─── Dataset entries

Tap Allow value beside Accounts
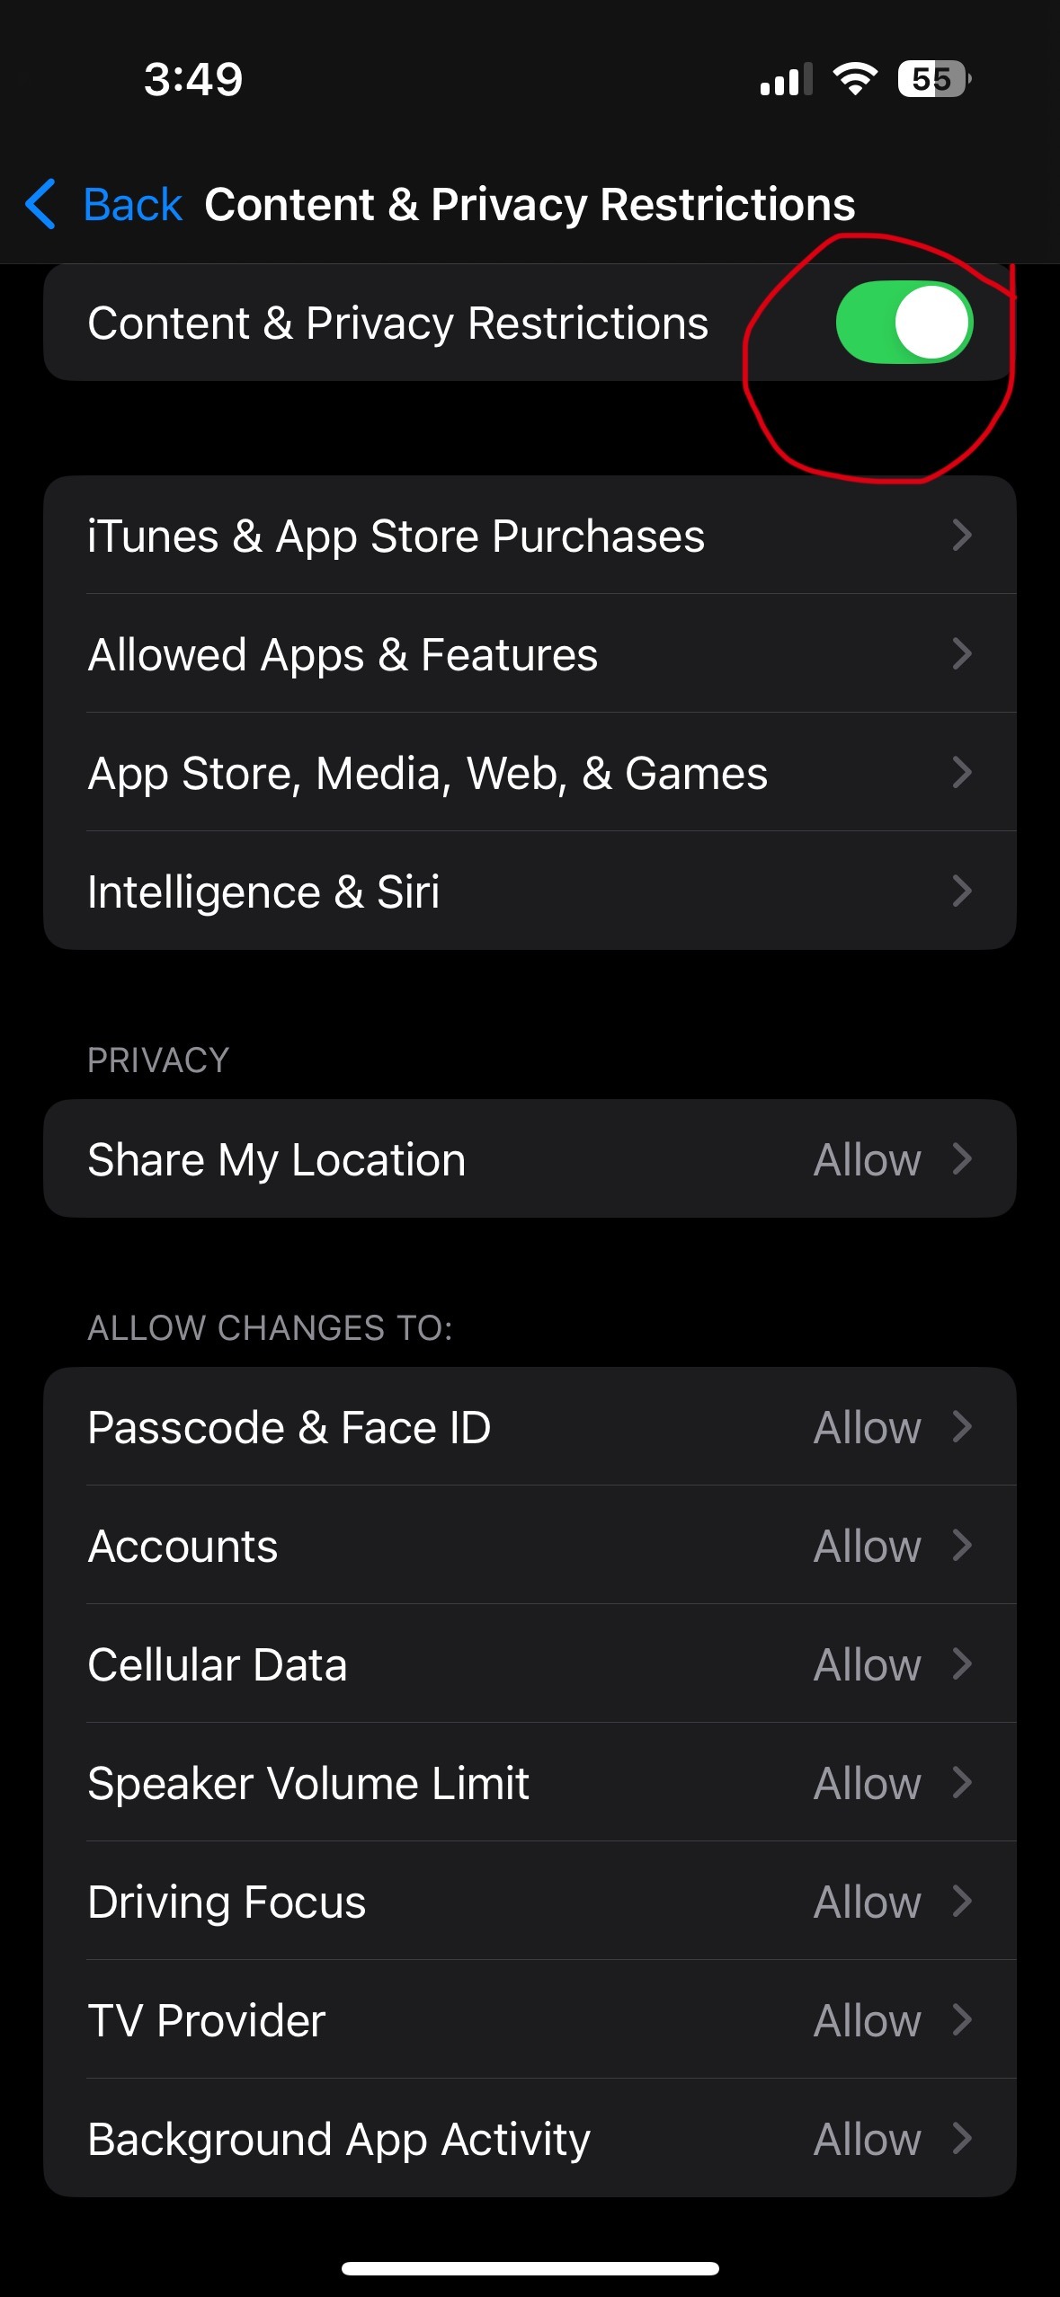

──────
─── Dataset entries

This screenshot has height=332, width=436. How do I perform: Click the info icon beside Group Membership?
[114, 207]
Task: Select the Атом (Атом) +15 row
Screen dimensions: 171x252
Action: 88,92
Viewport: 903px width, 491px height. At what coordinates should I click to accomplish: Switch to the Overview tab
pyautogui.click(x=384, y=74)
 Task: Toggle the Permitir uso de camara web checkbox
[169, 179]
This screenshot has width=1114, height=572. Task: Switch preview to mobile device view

──────

**Description of the task**
Using the entries above, give again exactly the lines from the line holding "Task: Select the Атом (Атом) +15 row" through the line holding "This screenshot has width=1114, height=572.". Include both end lines and nothing else.

**Task answer**
Task: Select the Атом (Атом) +15 row
Screen dimensions: 171x252
Action: 88,92
Viewport: 903px width, 491px height. At what coordinates should I click to accomplish: Switch to the Overview tab
pyautogui.click(x=384, y=74)
 Task: Toggle the Permitir uso de camara web checkbox
[169, 179]
This screenshot has width=1114, height=572. Task: Switch preview to mobile device view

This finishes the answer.